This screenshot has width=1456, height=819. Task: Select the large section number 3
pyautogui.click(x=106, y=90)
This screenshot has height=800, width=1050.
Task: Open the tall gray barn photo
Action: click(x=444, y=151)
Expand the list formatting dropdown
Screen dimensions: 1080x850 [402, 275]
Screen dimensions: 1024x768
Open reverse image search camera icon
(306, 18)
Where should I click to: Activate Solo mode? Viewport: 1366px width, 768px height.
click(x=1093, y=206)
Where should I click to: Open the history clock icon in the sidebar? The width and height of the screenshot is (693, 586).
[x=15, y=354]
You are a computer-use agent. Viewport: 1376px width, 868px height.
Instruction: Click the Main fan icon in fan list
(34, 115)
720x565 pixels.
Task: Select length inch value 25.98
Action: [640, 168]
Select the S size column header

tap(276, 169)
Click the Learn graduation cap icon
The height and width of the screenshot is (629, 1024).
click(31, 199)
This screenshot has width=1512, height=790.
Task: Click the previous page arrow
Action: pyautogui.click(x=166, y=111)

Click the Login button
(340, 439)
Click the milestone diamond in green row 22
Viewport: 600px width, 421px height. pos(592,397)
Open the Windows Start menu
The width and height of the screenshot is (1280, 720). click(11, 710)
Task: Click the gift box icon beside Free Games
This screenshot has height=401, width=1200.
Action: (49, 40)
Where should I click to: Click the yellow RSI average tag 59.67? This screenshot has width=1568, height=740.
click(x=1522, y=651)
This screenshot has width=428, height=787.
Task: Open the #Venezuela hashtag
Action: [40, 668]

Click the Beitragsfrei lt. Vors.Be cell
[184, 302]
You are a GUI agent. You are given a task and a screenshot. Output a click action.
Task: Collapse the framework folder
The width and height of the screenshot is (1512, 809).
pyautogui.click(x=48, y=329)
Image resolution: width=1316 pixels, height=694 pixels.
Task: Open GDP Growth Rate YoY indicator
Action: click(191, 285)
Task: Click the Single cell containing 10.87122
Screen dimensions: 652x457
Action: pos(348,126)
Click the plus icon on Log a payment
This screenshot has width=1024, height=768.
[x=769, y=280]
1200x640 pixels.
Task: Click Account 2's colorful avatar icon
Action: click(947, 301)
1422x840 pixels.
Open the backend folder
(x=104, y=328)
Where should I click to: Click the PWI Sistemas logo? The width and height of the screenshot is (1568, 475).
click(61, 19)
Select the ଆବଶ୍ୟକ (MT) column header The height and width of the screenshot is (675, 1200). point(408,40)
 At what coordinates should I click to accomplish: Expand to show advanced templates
┄┄┄┄┄┄┄┄┄┄
Reproduce all of the records above verbatim, line for line.

» FINISHED TASK:
This screenshot has width=1456, height=819. Task: Select the large section number 3
pyautogui.click(x=106, y=90)
This screenshot has height=800, width=1050.
Task: Open the tall gray barn photo
Action: click(x=444, y=151)
Expand the list formatting dropdown
Screen dimensions: 1080x850 [402, 275]
Screen dimensions: 1024x768
Open reverse image search camera icon
(306, 18)
Where should I click to: Activate Solo mode? Viewport: 1366px width, 768px height.
click(x=1093, y=206)
Where should I click to: Open the history clock icon in the sidebar? The width and height of the screenshot is (693, 586).
[x=15, y=354]
You are a computer-use agent. Viewport: 1376px width, 868px height.
Instruction: Click the Main fan icon in fan list
(34, 115)
720x565 pixels.
Task: Select length inch value 25.98
Action: [640, 168]
Select the S size column header

tap(276, 169)
Click the Learn graduation cap icon
The height and width of the screenshot is (629, 1024).
click(31, 199)
This screenshot has width=1512, height=790.
Task: Click the previous page arrow
Action: pyautogui.click(x=166, y=111)

Click the Login button
(340, 439)
Click the milestone diamond in green row 22
Viewport: 600px width, 421px height. pos(592,397)
Open the Windows Start menu
The width and height of the screenshot is (1280, 720). click(11, 710)
Task: Click the gift box icon beside Free Games
This screenshot has height=401, width=1200.
Action: (49, 40)
Where should I click to: Click the yellow RSI average tag 59.67? This screenshot has width=1568, height=740.
click(x=1522, y=651)
This screenshot has width=428, height=787.
Task: Open the #Venezuela hashtag
Action: [40, 668]

Click the Beitragsfrei lt. Vors.Be cell
[184, 302]
You are a GUI agent. You are given a task and a screenshot. Output a click action.
Task: Collapse the framework folder
The width and height of the screenshot is (1512, 809).
pyautogui.click(x=48, y=329)
Image resolution: width=1316 pixels, height=694 pixels.
Task: Open GDP Growth Rate YoY indicator
Action: click(191, 285)
Task: Click the Single cell containing 10.87122
Screen dimensions: 652x457
Action: pos(348,126)
Click the plus icon on Log a payment
This screenshot has width=1024, height=768.
[x=769, y=280]
1200x640 pixels.
Task: Click Account 2's colorful avatar icon
Action: click(947, 301)
1422x840 pixels.
Open the backend folder
(x=104, y=328)
Where should I click to: Click the PWI Sistemas logo? The width and height of the screenshot is (1568, 475).
click(61, 19)
Select the ଆବଶ୍ୟକ (MT) column header The height and width of the screenshot is (675, 1200). point(408,40)
 At what coordinates should I click to accomplish: Expand to show advanced templates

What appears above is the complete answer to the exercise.